One would think that advertisements of volume trading discounts given to central
banks for futures trading would change the nature of that wind. For now, prices
are favoring the story, a dominant world view consensus that all is well.
Indeed, the mechanics of commodities price discovery is too complex to hold even
the brightest minds attention. Only a figment remains of what once was a
testament fair (not perfect) exchanges.
Price action makes market commentary and trickle down economics is the
ultimate justification for broken down policy. Yet, the mainstream debate (and to
a significant extent the hard asset world where the manipulation taboo) still reins
supreme.
But all of these so called debates end up coming around full circle back to the
issue of artificial and, by definition, non economical intervention.
For example, a reader wrote in recently questioning mining supply data. The
dominant world view assumption is that mining supply has been relatively flat.
Yet it is only down slightly. Or in other words, steady. And this must be an
indication of flat to lower prices, again based on the assumption that the prices
are the truth.
But rigged prices cover up an encyclopedia of truths. Very few pure silver mining
plays exist. Most silver produced as a by-product. Prices have been below cost of
production for the primary miners for years.
They are a slave to the system that rigs their prices. They are completely
dependent on the institutions that provide their credit and therefore will not dare
bite the hand that feeds them.
Calling a spade a spade in these markets would be like asking for more regulation
or asking credit lines to shrink or interest costs to rise. It slowly destroys the
system from the inside out.
Price discovery is a totally different arena. Futures markets are where price is
discovered for now.
Miners and users are no longer a part of that equation.
Keep in mind who publishes the data.

The silver institute and the GFMS Thompson Reuters are descendants of the
silver users, who obviously have a major bias for keeping prices low. Silver is a
miraculous commodity that also happens to be ancient money. (Ancient in the
sense of a bird or reptile not a dinosaur).
Mining goes along with the rest of the supply and demand data produced by the
financial class for the financial class. These are where monetary considerations
are covertly (or in many cases overtly) omitted from the data and nearly always
from the analysis.
The data comes via highly skilled analysis by perhaps some of the smartest in
the room. But the lenses they are looking through are distorted. Its starting from
a faulty set of biases. A false premise.
The system is just smart enough to be good at what it does, but not smart enough
to question the true benefits, the deeper meaning.
Silver has a monetary demand component that surveys and interviews cannot
convey. Immeasurable and not unique to silver in and of itself; paper used in the
silver market to manage the price for profit has no other match. Paper derivatives
are what drive price. Paper is infinite until the wind of sentiment changes.

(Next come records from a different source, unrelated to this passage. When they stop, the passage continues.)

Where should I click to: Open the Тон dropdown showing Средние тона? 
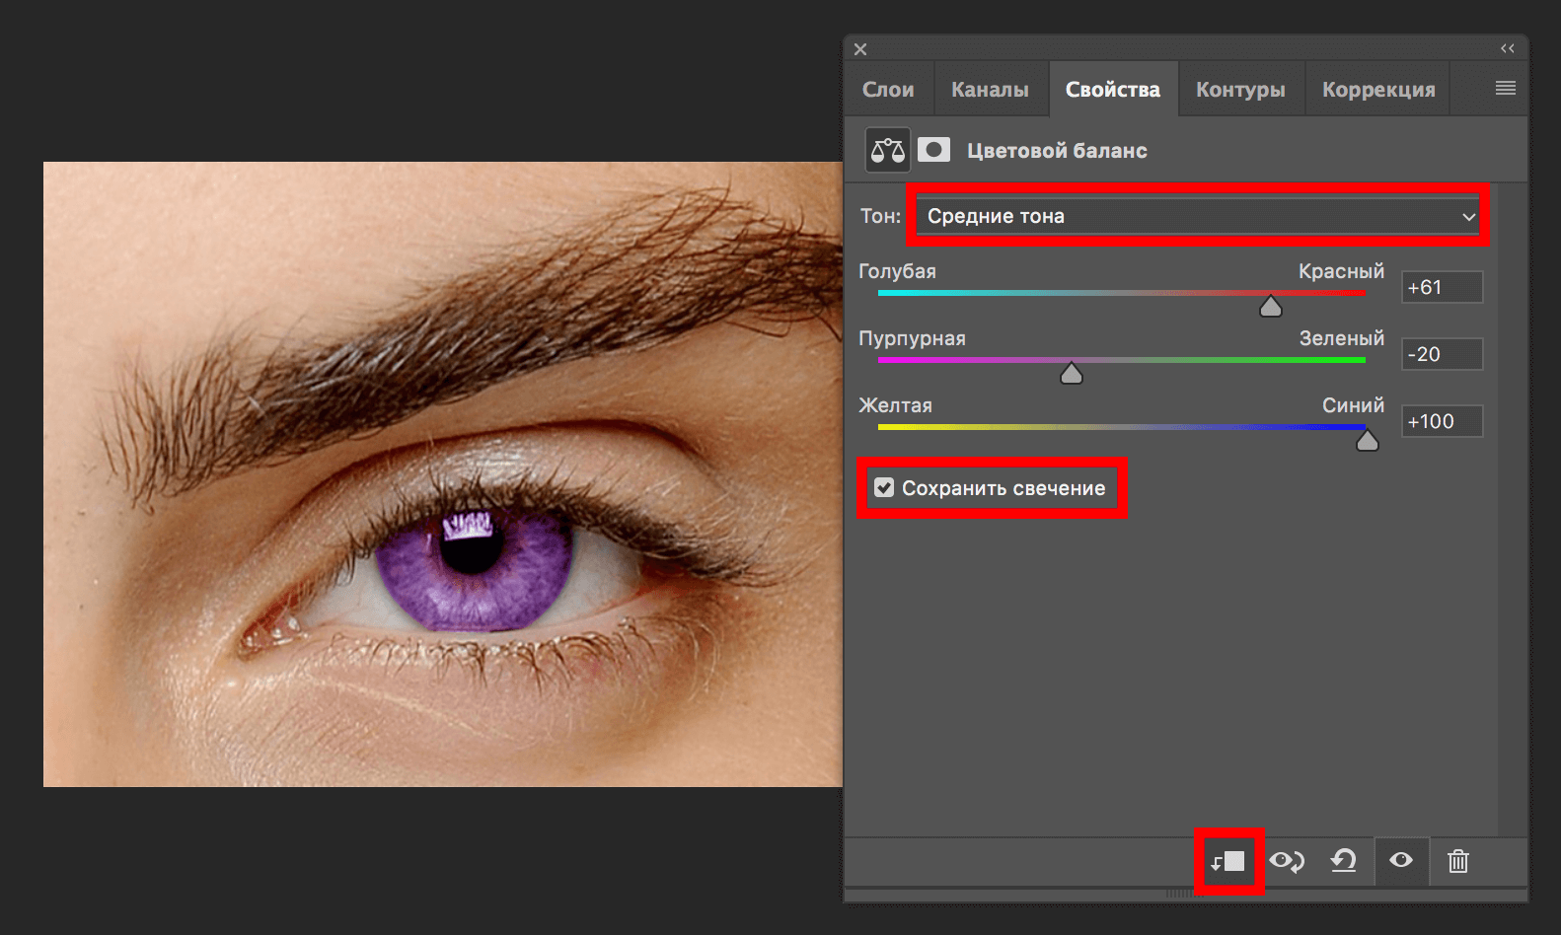(x=1197, y=216)
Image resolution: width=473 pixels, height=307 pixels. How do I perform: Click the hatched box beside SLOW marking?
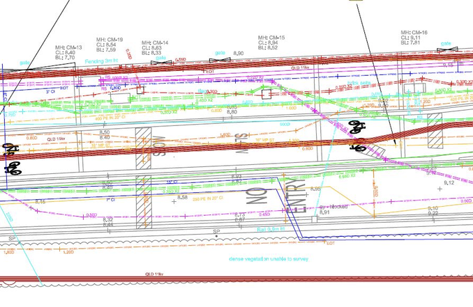tap(143, 148)
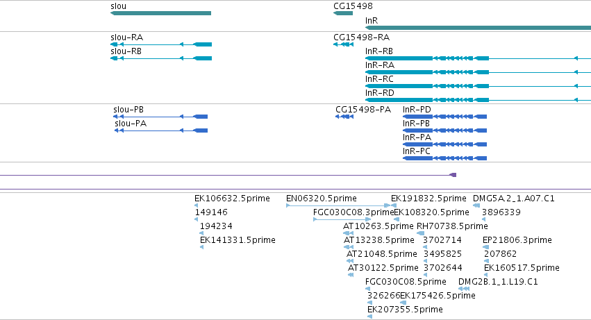This screenshot has height=320, width=591.
Task: Click the purple block feature marker
Action: tap(453, 175)
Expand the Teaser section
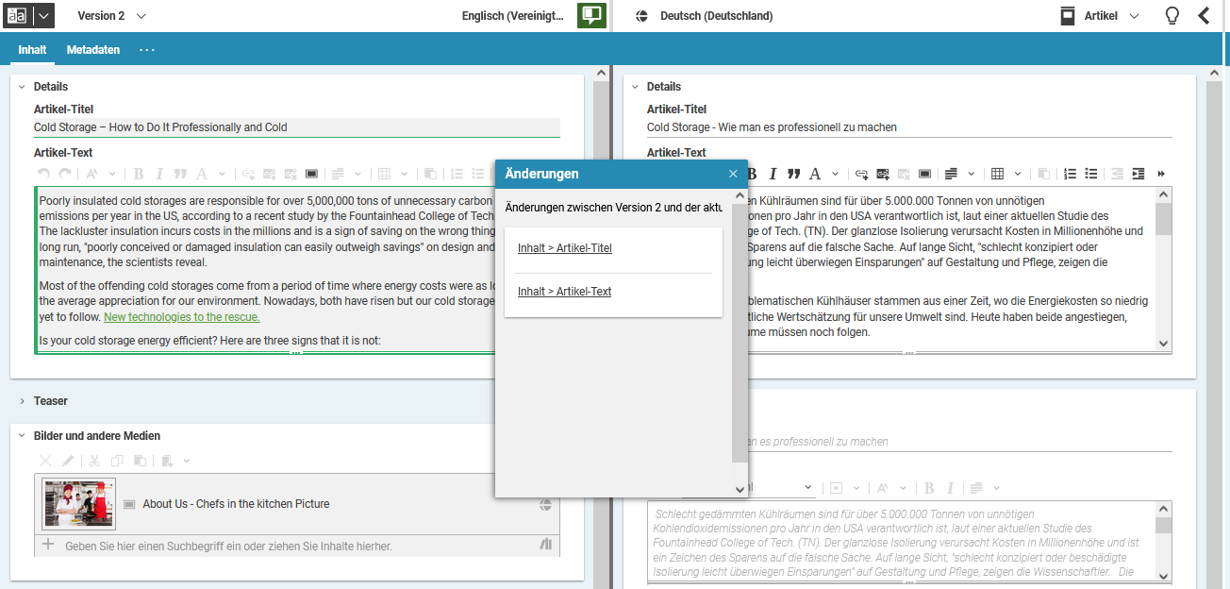Viewport: 1230px width, 589px height. click(x=22, y=401)
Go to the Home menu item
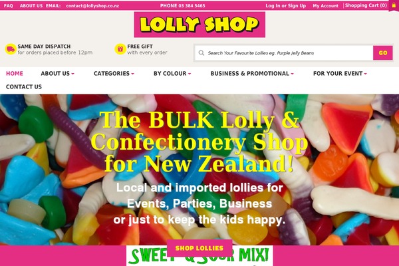399x266 pixels. [x=15, y=74]
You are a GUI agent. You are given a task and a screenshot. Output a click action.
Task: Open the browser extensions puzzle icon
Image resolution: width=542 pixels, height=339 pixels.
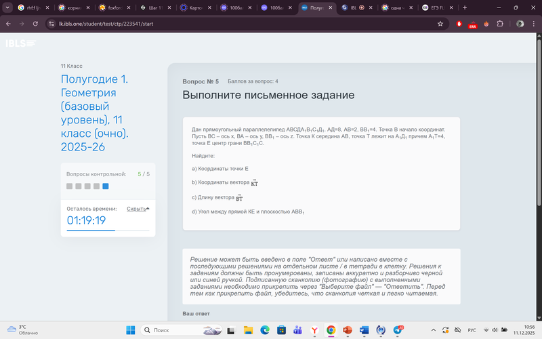(500, 23)
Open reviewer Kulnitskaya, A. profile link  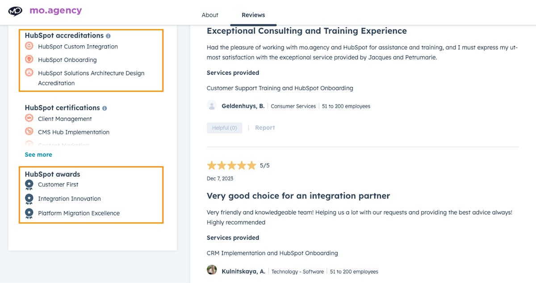[243, 271]
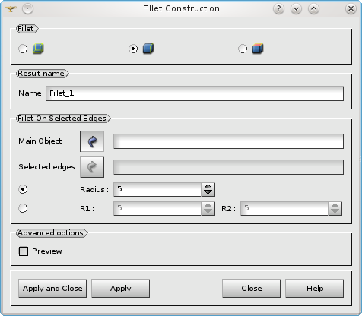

Because it is profitable and convenient to suppress prices, we have the in which
the price is far below inflation (by virtue of base money supply) adjusted highs
even by conservative measures using average prices without the spike from
1980.
Again, there is no conspiracy about price manipulation. Its just a set of facts
easily proven by the data provided by the CFTC.
Its done right out in the open, similar to interest rates, equities, or forex.
While there should be a relationship between real supply, demand, and price it
is obscure at best. The directional movement of world price depends on how the
large commercial traders on the COMEX decide to make it.
Short term, if its profitable for them to move the price lower, they will do it. And
when they are positioned to let the price move up they will let it.
Long-term, that which is ripe for disruption always disrupts eventually. We saw a
glimpse of this between August 2010 and April 2011 when price discovery
briefly, yet undoubtedly shifted away from paper to physical.